**Task requirements**
Nothing but a full, exact copy of the data is needed.

§ §

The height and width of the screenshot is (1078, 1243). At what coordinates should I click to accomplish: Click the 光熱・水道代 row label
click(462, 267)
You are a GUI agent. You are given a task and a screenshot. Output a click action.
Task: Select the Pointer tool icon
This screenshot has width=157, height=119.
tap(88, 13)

§ §

**Result of the task**
The height and width of the screenshot is (1078, 1243). At what coordinates should I click to accomplish: Click the 光熱・水道代 row label
click(462, 267)
You are a GUI agent. You are given a task and a screenshot. Output a click action.
Task: Select the Pointer tool icon
This screenshot has width=157, height=119.
tap(88, 13)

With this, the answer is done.